(MATERIAL FOR THE TASK Opens)

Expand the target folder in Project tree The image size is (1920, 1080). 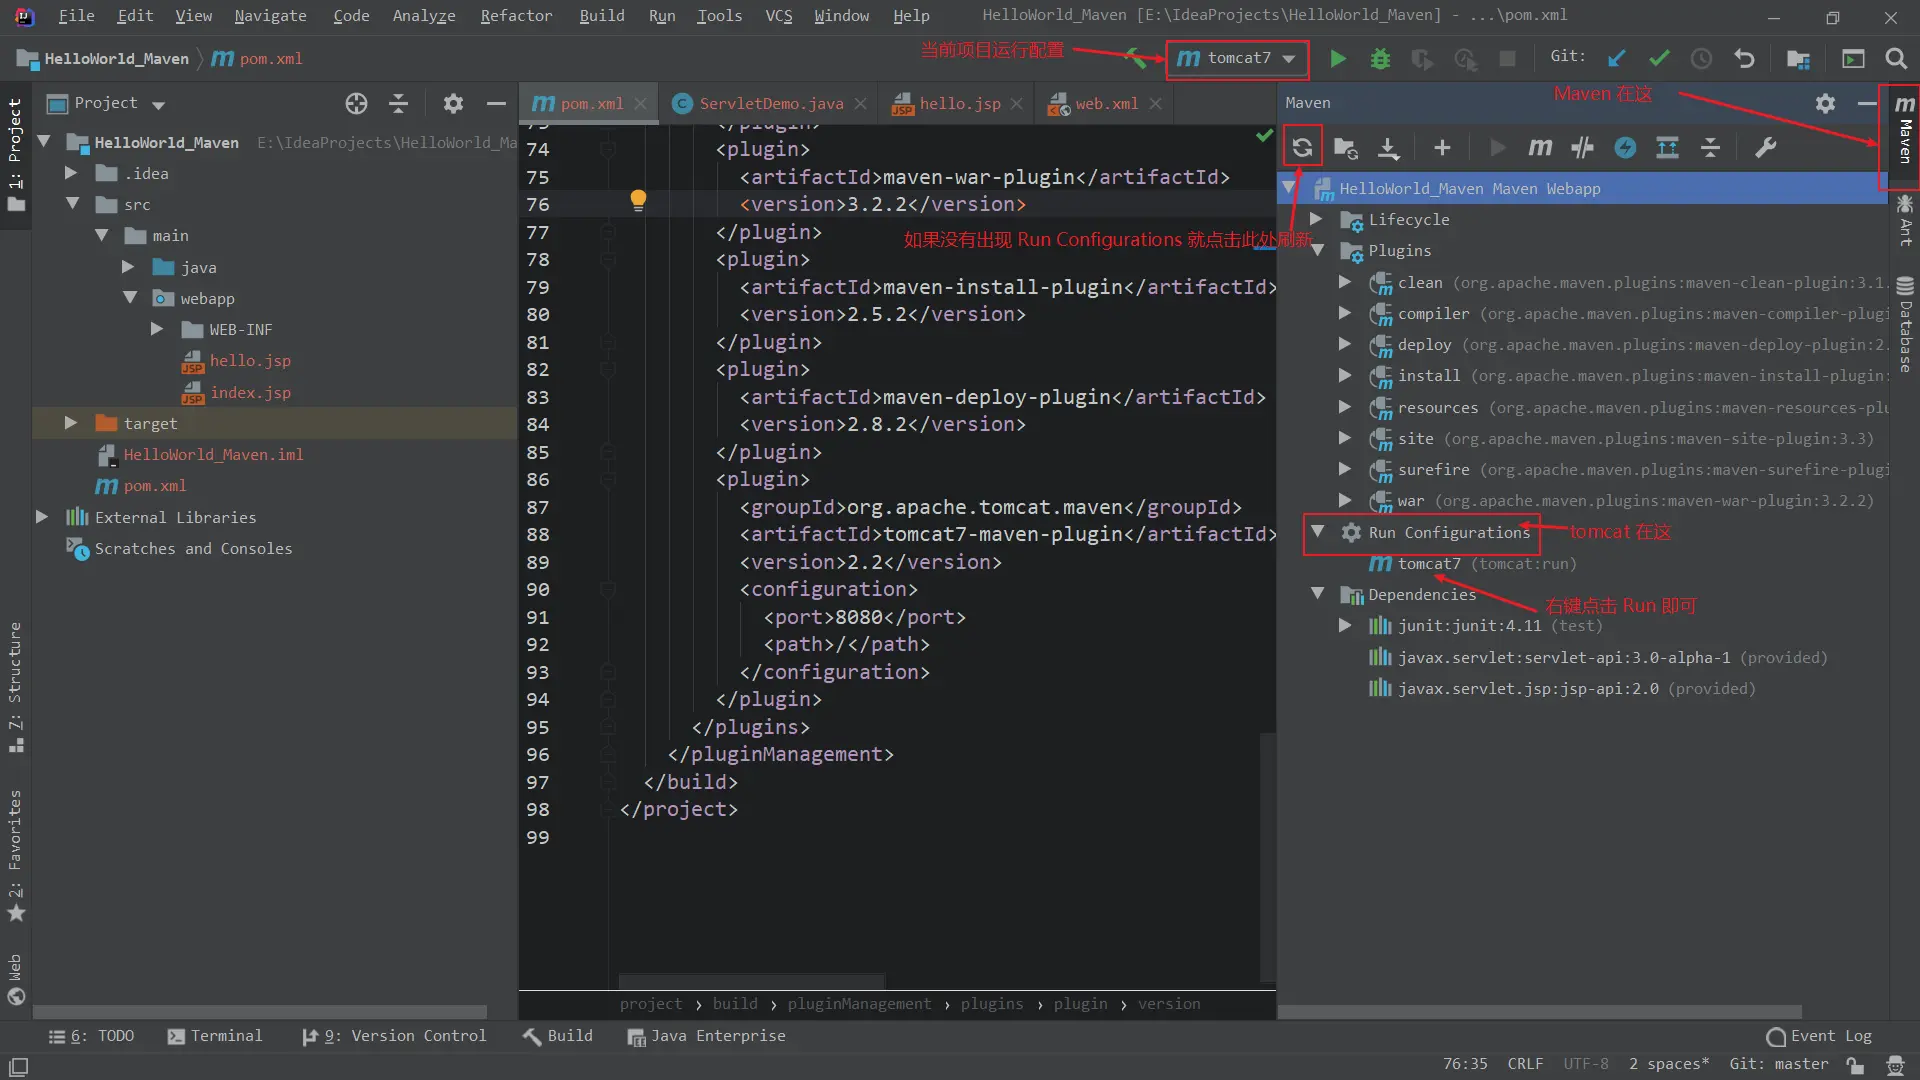pos(71,423)
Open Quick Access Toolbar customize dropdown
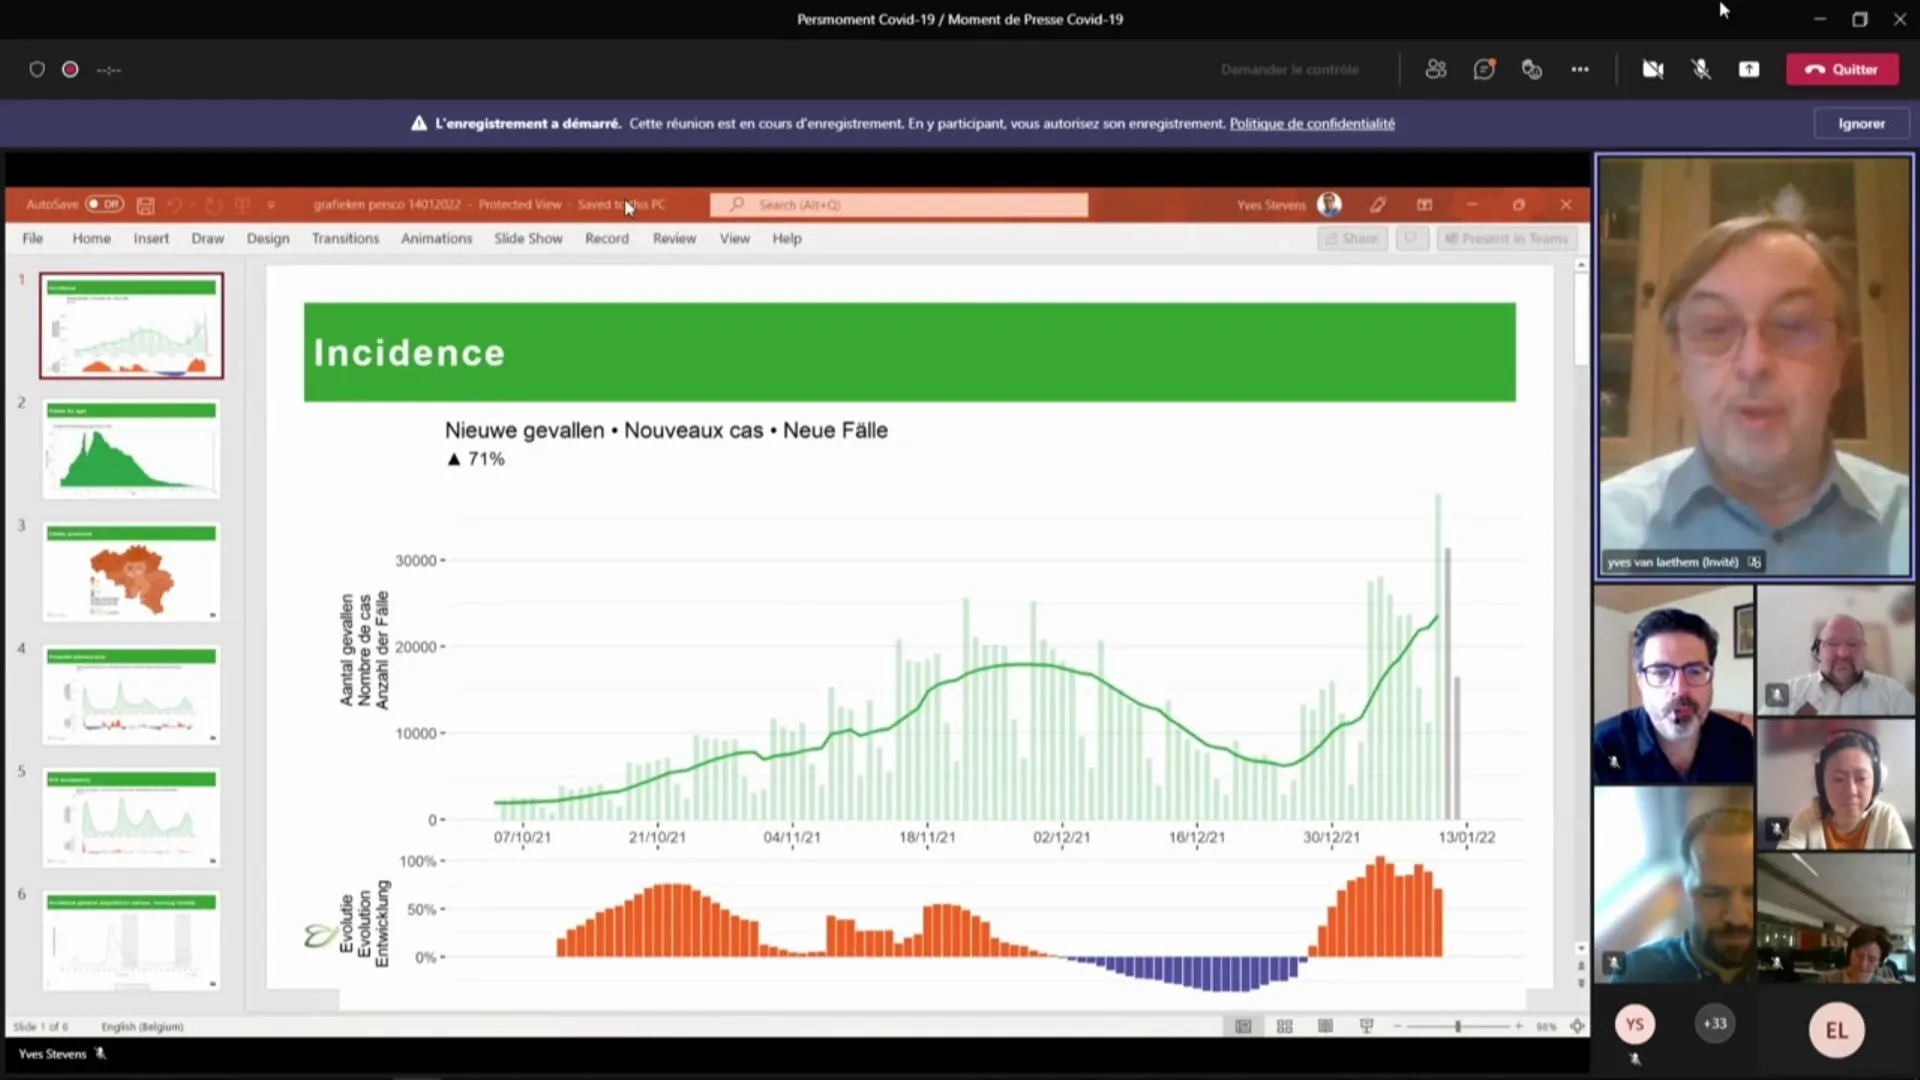 (271, 205)
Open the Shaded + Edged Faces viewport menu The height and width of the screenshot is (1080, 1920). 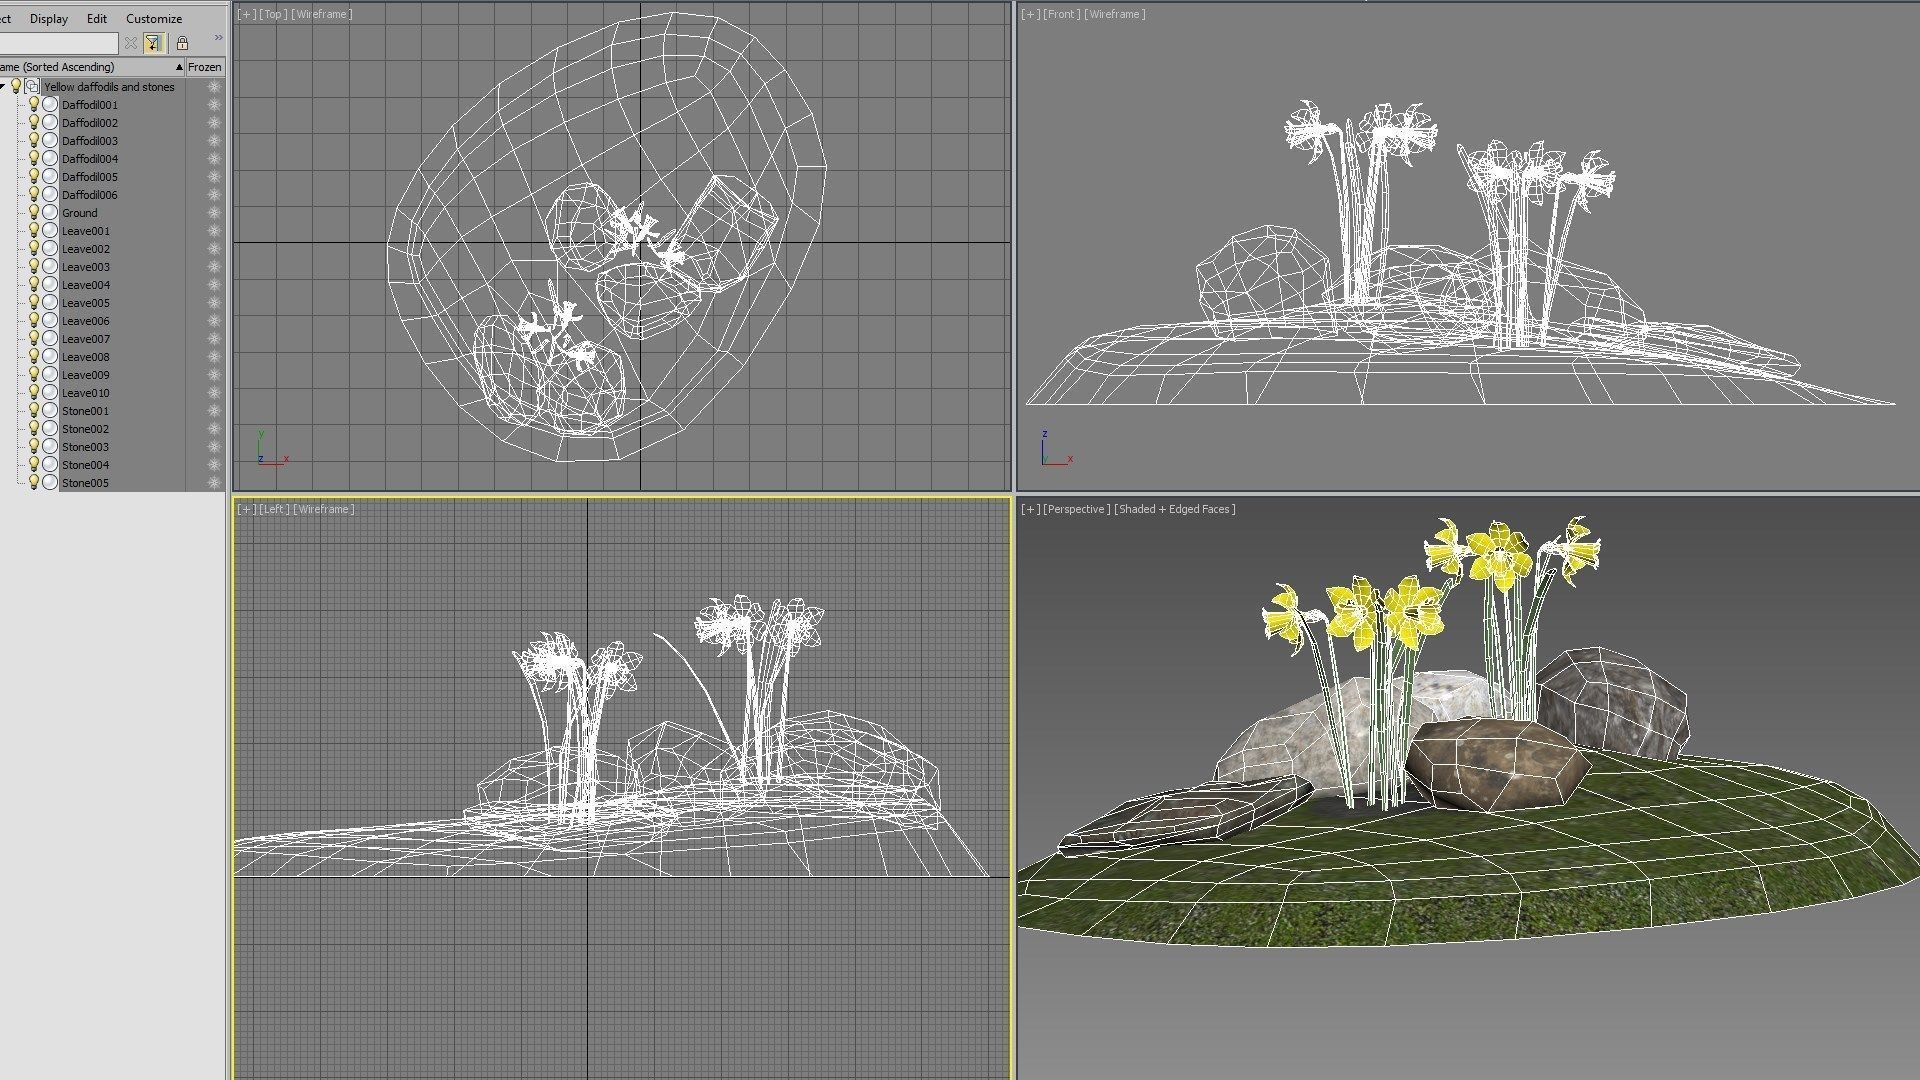[x=1175, y=509]
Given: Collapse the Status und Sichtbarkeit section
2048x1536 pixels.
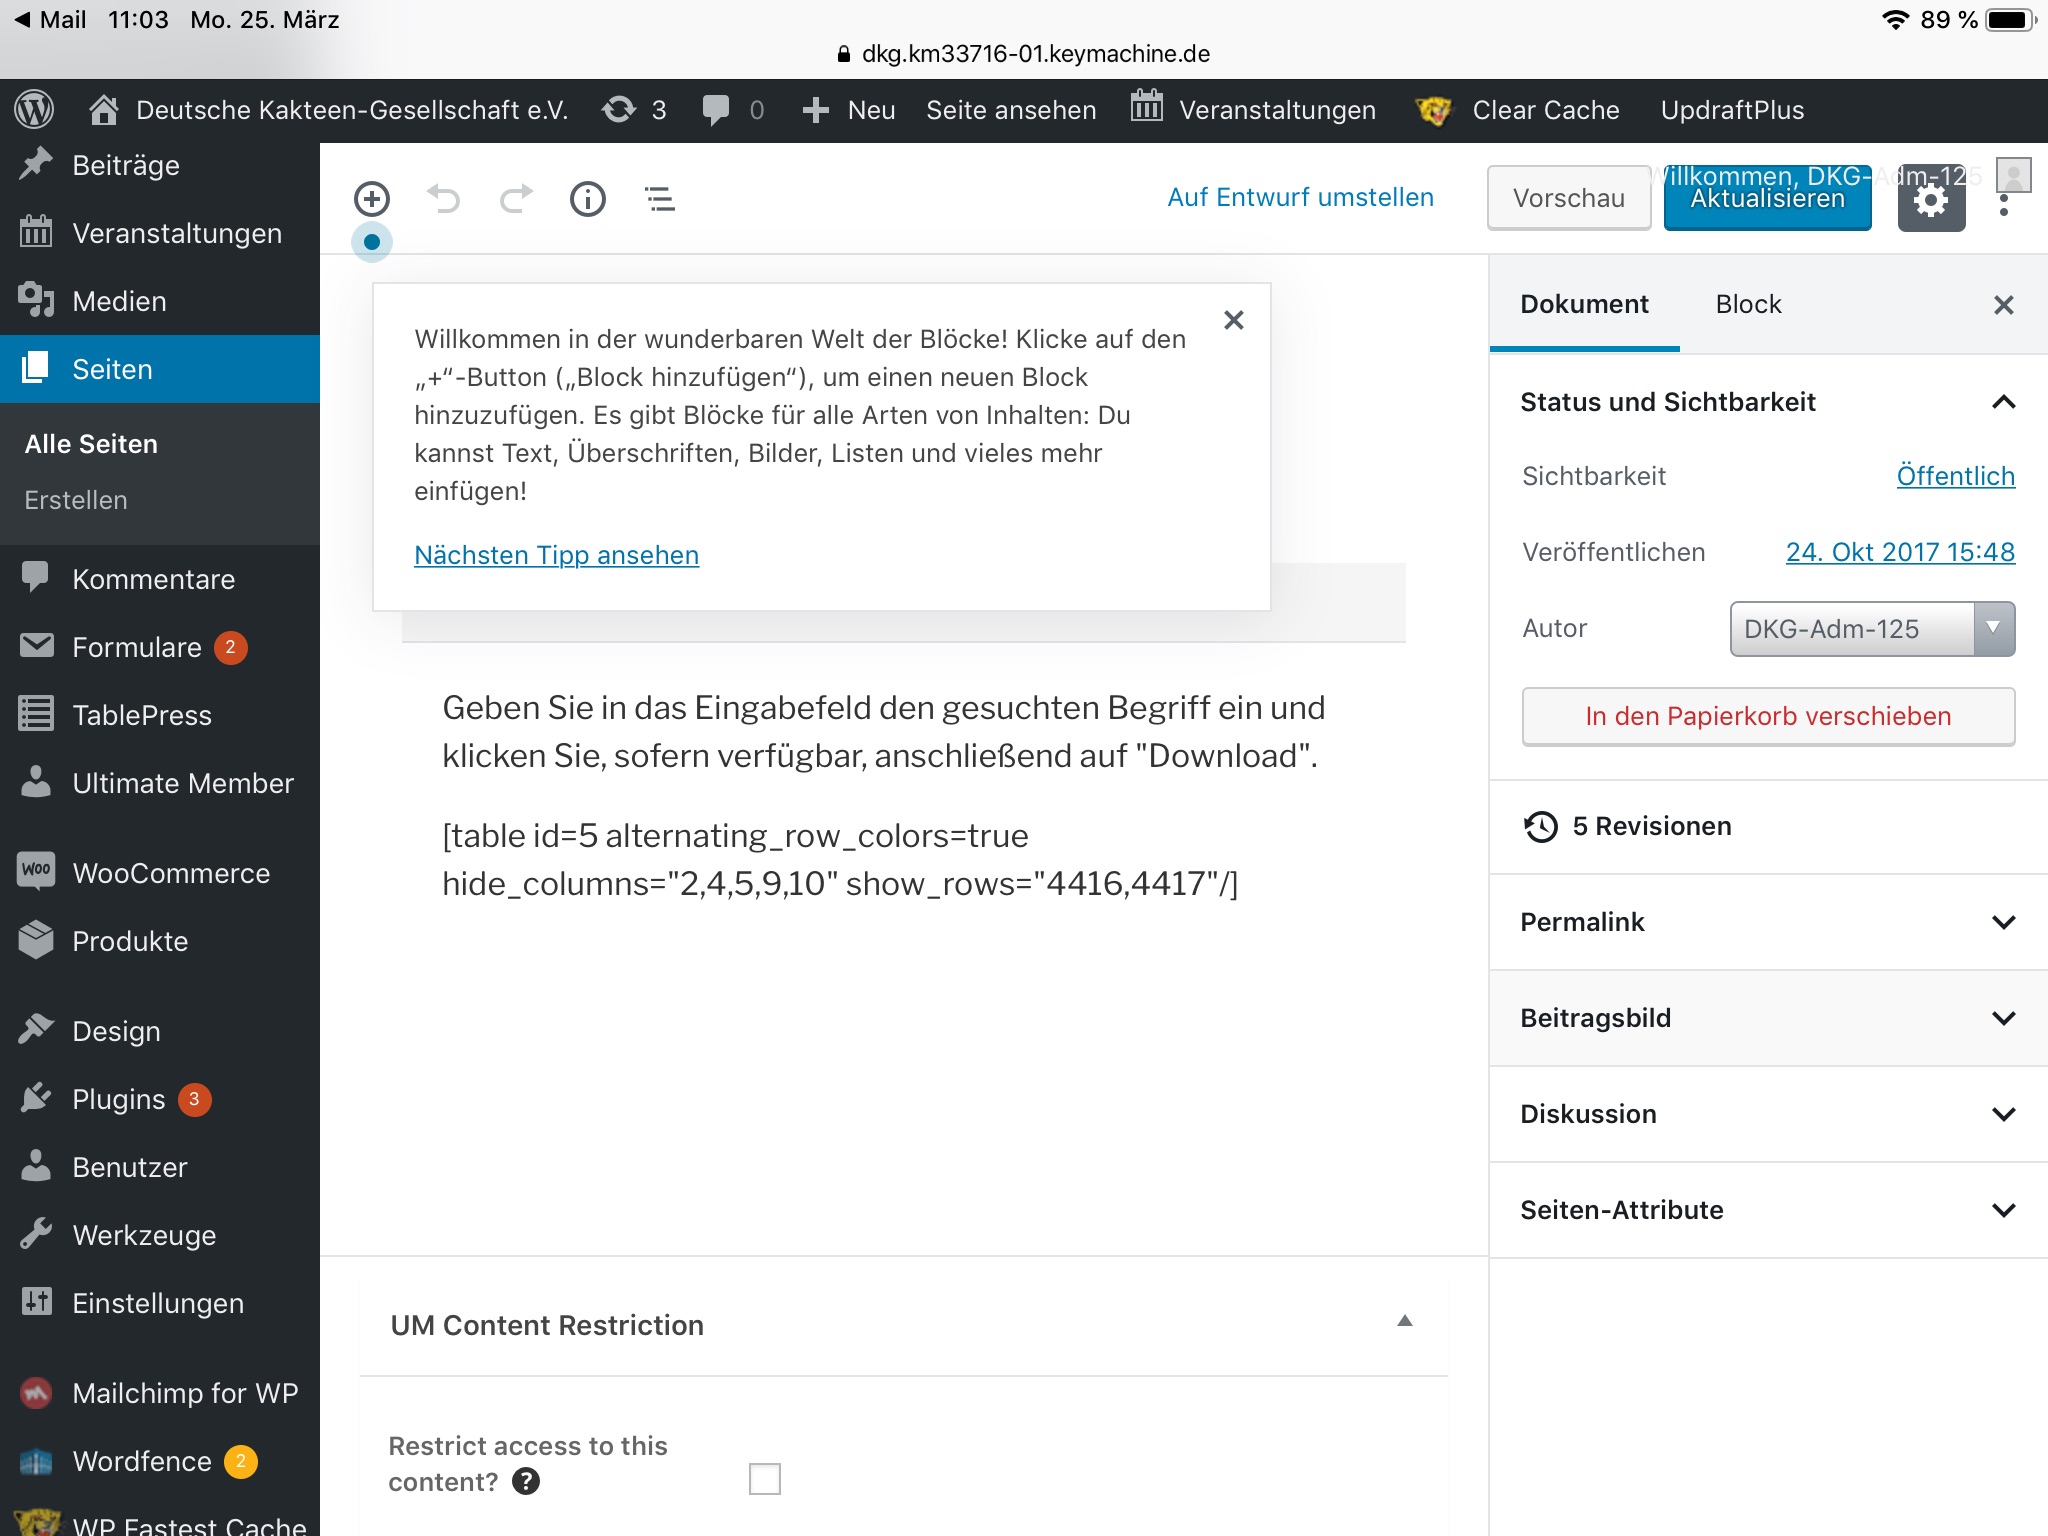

(MATERIAL FOR THE TASK Closes)

With the pictures left out, transcribe exactly the lines from the line holding "Given: Collapse the" through the closing line of the entries.

▶ **TASK RESULT**:
Given: Collapse the Status und Sichtbarkeit section
2048x1536 pixels.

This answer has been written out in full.